List of genes involved in Toll-like receptor pathway generated by KEGG of the differently expressed genes between Cryptocaryon irritans-infected and non-infected S. marmoratus, 24 h (group B) and 48 h (group C) post-challenge and uninfected fish were sampled as control (group A). a group B vs group A; b group C vs group A. Red indicates significantly increased expression; green indicates significantly decreased expression, and pink indicates unchanged expression. Blue denotes genes that were not identified in the expression profile analysis

Fig. 8

List of genes involved in Toll-like receptor pathway generated by KEGG of the differently expressed genes between Cryptocaryon irritans-infected and non-infected S. marmoratus, 72 h (group D) and 96 h (group E) post-challenge and uninfected fish were sampled as control (group A). c group D vs group A; d group E vs group A. Red indicates significantly increased expression; green indicates significantly decreased expression, and pink indicates unchanged expression. Blue denotes genes that were not identified in the expression profile analysis

Cytokine-cytokine receptor interaction and chemokine signalling pathway

Interleukins (IL) play an important role in the regulation of the immune system during infections [39]. In this study, an upregulation of IL1β, IL1R2 and IL11 were observable at 24 hpi (Additional file 4: Table S4). Current work demonstrated that a significant upregulation of IL1β indicated that I. multifiliis and C. irritans infection elicited an inflammatory response in the host [10, 40]. The biological effects of IL1β are mediated through interactions with IL1R1 [41, 42], whereas the IL1R2 acts as a decoy for IL1β inhibiting its activity [43]. In the skin and head kidney of rainbow trout (Oncorhynchus mykiss) infected with I. multifiliis, transcription of IL1R2 was significantly upregulated [40]. This suggests that IL1R2 may play a role in the prevention of IL1β entering the systemic circulation from the sites of inflammation [44]. In the cytokine network, IL11 either by itself or in synergy with other growth factors stimulates the proliferation and differentiation of both early and late hematopoietic progenitors [45, 46]. Podok et al. [47] reported upregulation of IL11 expression 6 or 72 hpi in Crucian carp (Carassius auratus gibelio) was induced by Aeromonas hydrophila.
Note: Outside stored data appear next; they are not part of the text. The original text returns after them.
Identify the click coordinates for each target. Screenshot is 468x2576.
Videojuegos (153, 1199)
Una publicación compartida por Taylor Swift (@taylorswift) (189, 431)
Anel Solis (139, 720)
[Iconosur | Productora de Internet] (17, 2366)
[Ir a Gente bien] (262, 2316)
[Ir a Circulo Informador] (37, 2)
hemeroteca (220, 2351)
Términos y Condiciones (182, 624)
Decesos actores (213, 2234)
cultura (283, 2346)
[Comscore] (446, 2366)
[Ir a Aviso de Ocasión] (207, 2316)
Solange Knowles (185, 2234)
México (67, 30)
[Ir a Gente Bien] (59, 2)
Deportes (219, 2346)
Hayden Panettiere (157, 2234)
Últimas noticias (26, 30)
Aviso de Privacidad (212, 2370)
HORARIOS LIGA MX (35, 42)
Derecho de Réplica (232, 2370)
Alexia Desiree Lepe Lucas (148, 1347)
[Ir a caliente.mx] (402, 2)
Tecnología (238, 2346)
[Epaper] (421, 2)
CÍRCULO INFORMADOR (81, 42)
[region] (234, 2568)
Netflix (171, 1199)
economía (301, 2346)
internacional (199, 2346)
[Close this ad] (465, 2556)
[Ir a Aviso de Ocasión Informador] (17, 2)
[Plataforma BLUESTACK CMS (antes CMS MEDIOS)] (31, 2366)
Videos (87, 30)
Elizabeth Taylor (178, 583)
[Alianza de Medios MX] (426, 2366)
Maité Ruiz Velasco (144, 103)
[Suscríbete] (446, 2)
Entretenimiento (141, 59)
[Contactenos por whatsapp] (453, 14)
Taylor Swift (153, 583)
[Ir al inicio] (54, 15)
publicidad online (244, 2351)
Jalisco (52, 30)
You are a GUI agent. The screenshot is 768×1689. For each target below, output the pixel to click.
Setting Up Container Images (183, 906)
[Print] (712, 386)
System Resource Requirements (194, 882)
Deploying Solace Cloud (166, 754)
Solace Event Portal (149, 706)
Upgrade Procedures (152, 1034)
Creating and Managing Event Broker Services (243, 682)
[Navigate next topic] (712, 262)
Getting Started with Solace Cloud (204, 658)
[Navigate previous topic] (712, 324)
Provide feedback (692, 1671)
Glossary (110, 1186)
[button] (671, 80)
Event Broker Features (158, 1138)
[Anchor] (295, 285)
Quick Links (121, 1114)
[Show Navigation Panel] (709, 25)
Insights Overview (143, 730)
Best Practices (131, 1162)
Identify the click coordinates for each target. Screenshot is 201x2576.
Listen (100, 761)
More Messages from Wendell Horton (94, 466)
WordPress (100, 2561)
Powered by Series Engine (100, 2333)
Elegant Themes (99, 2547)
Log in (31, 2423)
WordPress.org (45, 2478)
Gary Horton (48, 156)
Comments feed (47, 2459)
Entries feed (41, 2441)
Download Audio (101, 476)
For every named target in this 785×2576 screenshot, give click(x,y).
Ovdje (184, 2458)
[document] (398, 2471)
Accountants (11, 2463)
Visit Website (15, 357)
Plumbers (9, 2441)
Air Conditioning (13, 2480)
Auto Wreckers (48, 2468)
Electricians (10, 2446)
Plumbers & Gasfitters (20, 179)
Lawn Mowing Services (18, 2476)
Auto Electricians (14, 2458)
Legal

In this study, we believe that the upregulation of the IL11 gene might play a role in the immune response to C. irritans infection.

Chemokines are a group of small molecules, which regulate the trafficking of different types of leukocytes between cells and thereby playing an important role in the functioning of the immune system as well as homeostasis and development [48]. In mammals, chemokines are classified into four main subfamilies, including CXC, CC, CX3C, and XC [49]. In a transcriptome study of the Japanese flounder (Paralichthys olivaceus) spleen, 20 chemokines have been identified, which correspond to CC and CXC chemokines and chemokine receptors [29]. In the L. crocea liver transcriptome, the significantly upregulated CXCL10/12 and CCL19/20/25 genes might play a crucial role in the immune response to C. irritans [22]. In this study, 179 CSP related genes were identified in S. marmoratus systemic tissues; including 7 CXC (CXCL5/6/8/9/10/12/13/14), 4 CXC receptors (CXCR2/3/4/5), 4 CC (CCL4/19/20/25), 6 CC receptors (CCR3/4/5/6/7/9) and 1 XC receptor (XCR1) were identified for the first time in S. marmoratus. However, only 5 in 26, 1 in 9, 1 in 11 and 4 in 7 CSP related DEGs were significantly upregulated at the 24 h (group B/A), 48 h (group C/A), 72 h (group D/A), and 96 h (group E/A), post-C. irritans infection, respectively (Additional file 4: Table S4). Additionally, fourteen chemokine signalling pathway related DEGs were identified, among which, CCL1, CCL4 and CXCL9–11 were upregulated in the skin locally infected sites, suggesting teleost skin-associated lymphoid tissue recruits different immune cells, activating a unique immune response pattern [23]. Furthermore, it has been speculated that the downregulated CSP related genes might be involved in the negative regulatory mechanism of the inflammatory response following C. irritans infection [22].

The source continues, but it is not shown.